The Gospel According to Job: Hope Beyond the Grave: Job 19:23-27
Many of us know Job 19 because, if we know anything of the actual Joban dialogue, we know Job 19:23-27. It is the most famous passage from the book. In the text Job states his belief that a day will come when he will physically see God after his death. Over the past couple of weeks, I have looked at Job and how he points to the true man of sorrows, Jesus Christ. I plan to do that here as well but I also want to explore Job’s theological development up to this point in addition to supplying some pastoral thoughts on the passage.
Oh that my words were written! Oh that they were inscribed in a book! Oh that with an iron pen and lead they were engraved in the rock forever! For I know that my Redeemer lives, and at last he will stand upon the earth. And after my skin has been thus destroyed, yet in my flesh I shall see God, whom I shall see for myself, and my eyes shall behold, and not another. My heart faints within me!
While this verse is both known and quoted by many, it is infrequently realized that this is a crucial turning point in the actual narrative. Up to this point, Job has been content to plead with his friends for compassion and mercy. Even at the beginning of chapter 19 we see Job asking his friends, “How long will you torment me and break me in pieces with words? These ten times you have cast reproach upon me; are you not ashamed to wrong me” (Job 19:1-2)? This banter has been going on for some time but it all comes to a sudden head at the end of chapter 19. Before Job makes his shocking statement he says to his friends one last time, “Have mercy on me, have mercy on me, O you my friends, for the hand of God has touched me! Why do you, like God, pursue me? Why are you not satisfied with my flesh” (Job 19:21-22)? The narrative has been set up, to this point, in such a way that we would expect a friend to step in here and provide an answer. But Job never lets it go that far. He has given up on them. And thus he turns to the only one who can help, God himself (Job 19:23-27). From this point onward, Job has no interest in pleading with the friends. He will debate their theology, he will defend himself but he will not plead for their aid any longer.
The friend’s betrayal is now total. In many ways, the friend’s actions foreshadow an even more heinous act of betrayal. As we read Job, we can’t but help of think of Jesus Christ. Job tells us, “All my intimate friends abhor me, and those I loved have turned against me” (Job 19:19). The echo of Job’s words are heard in Psalm 41:9, “Even my close friend in whom I trusted, who ate my bread, has lifted his heel against me.” The fulfillment of this prophecy in Judas’ betrayal of Jesus (John 13:26-27) is the height of treachery in all of human history. So Jesus Christ stands with Job and all those who have experienced this type of duplicity.
The Christian life is often a lonesome one. And I am not talking about the type of banal loneliness that is so often whined about in western society. To be fair, there is undoubtedly a loneliness that is created by ever invading technology and the industrialized west. But this is not the loneliness that Job or Jesus experienced. We are talking about a loneliness that stems from a relentless commitment to God’s ways and his character. Such persons are dedicated to God in such a way, so in tune with the heart of God, that their suggestions seem out of place to the bulk of the religious world. So out of place that the religious world turns their vitriol against such people. And what makes it even worse is that the stringing criticism is cloaked in the language of religious zeal. This is what Job experienced with his friends and it is what Jesus experienced with the Pharisees.

+ + + + +

- Your goal
Reproduce word for word the part of the piece on Job 19 between "Oh that my words" and "faints within me!", inclusive.

- Supplied data

+ + + + +

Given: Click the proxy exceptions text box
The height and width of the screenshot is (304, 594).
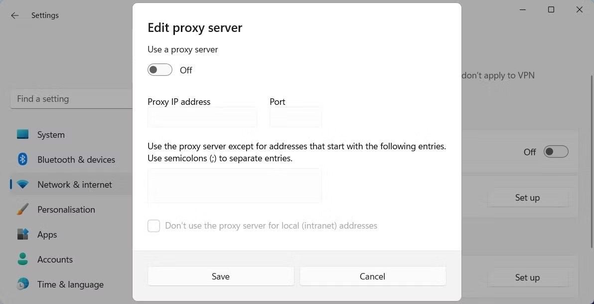Looking at the screenshot, I should 234,186.
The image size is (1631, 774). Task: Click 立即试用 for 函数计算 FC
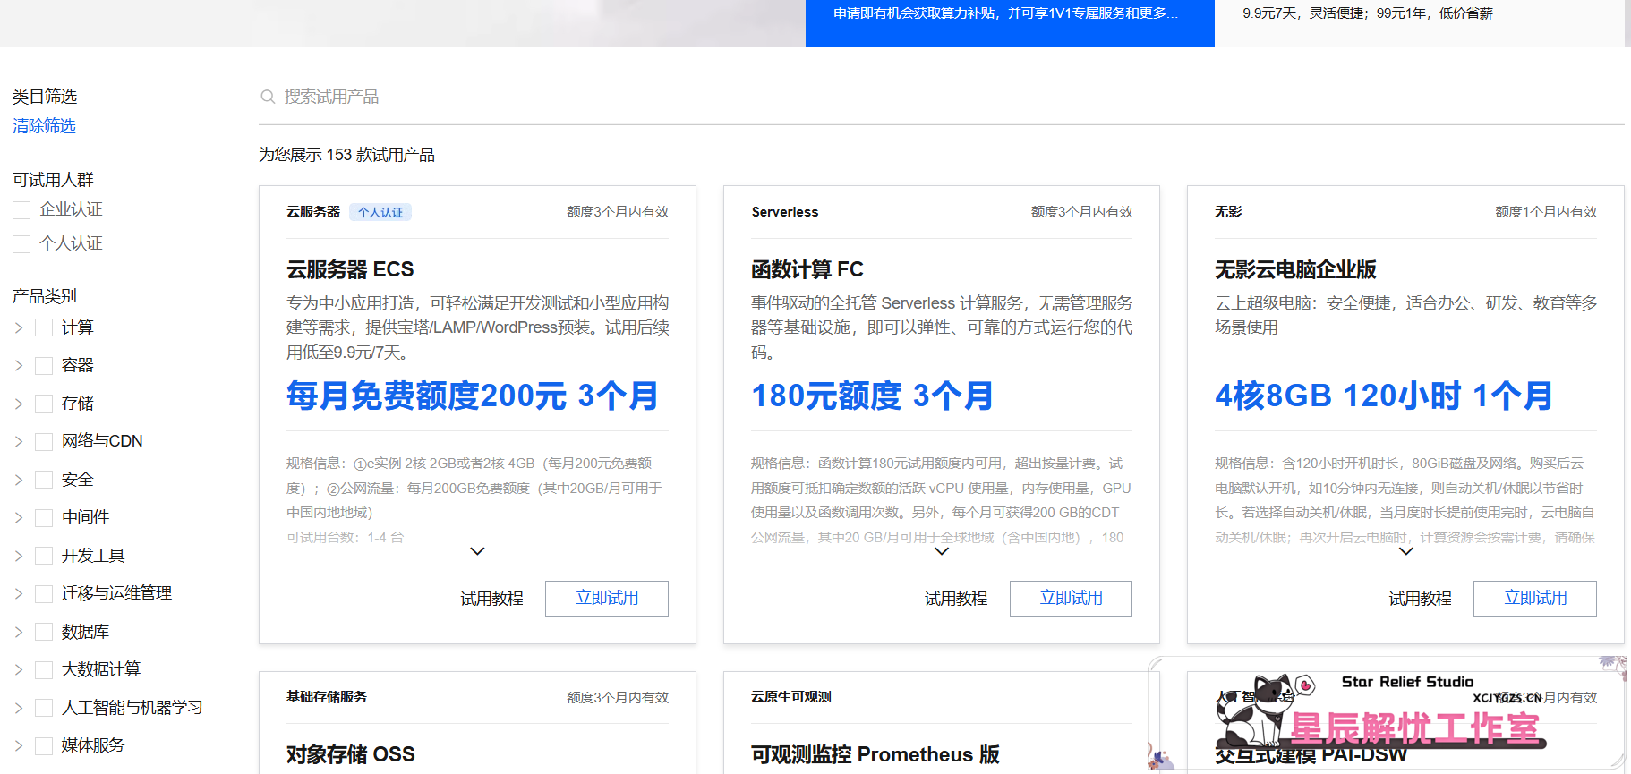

+ + + + +

- Result of this exercise
Oh that my words were written! Oh that they were inscribed in a book! Oh that with an iron pen and lead they were engraved in the rock forever! For I know that my Redeemer lives, and at last he will stand upon the earth. And after my skin has been thus destroyed, yet in my flesh I shall see God, whom I shall see for myself, and my eyes shall behold, and not another. My heart faints within me!